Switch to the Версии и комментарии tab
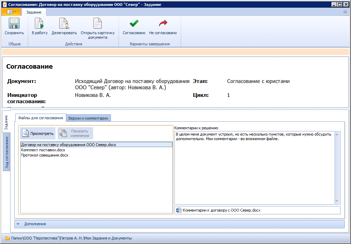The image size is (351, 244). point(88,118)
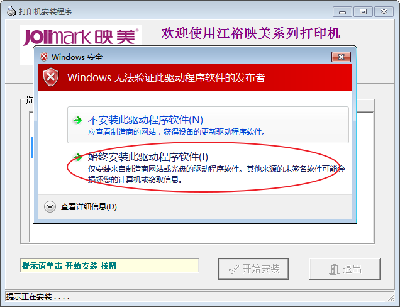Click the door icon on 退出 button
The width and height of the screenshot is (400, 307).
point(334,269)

==

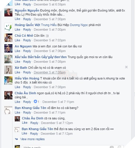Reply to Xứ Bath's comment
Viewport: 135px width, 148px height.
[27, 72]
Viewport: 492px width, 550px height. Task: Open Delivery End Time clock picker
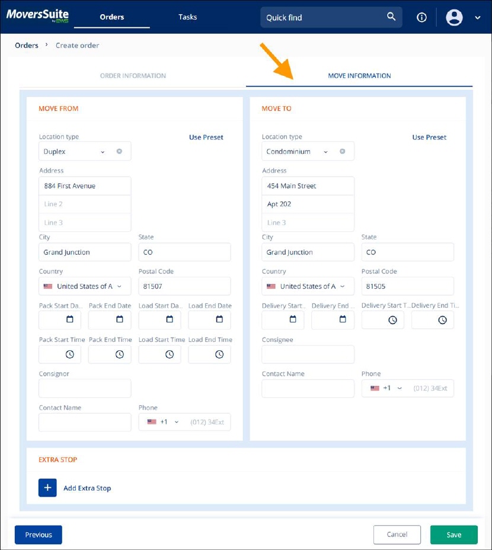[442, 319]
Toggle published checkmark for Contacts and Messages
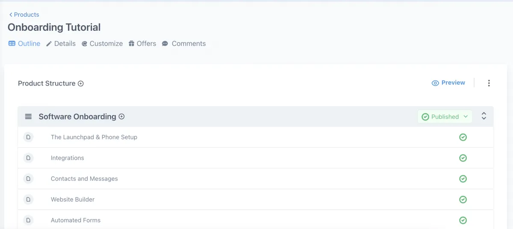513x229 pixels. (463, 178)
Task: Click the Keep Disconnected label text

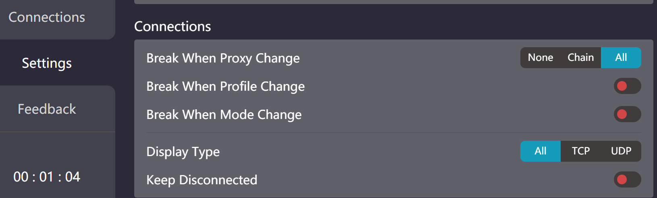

--

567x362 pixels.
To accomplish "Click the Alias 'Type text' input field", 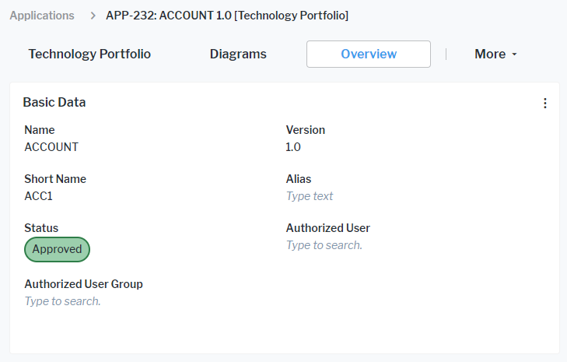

Aim of the task: Please edit the items starting at the line containing "Toggle published checkmark" and ending at the line containing "Task: Click the Keep Disconnected label text", replacing "Keep Disconnected" with "Stay Disconnected" and keeping everything else unchanged. Give only those lines, without the pictures.

Expected answer:
Toggle published checkmark for Contacts and Messages
513x229 pixels. (463, 178)
Task: Click the Stay Disconnected label text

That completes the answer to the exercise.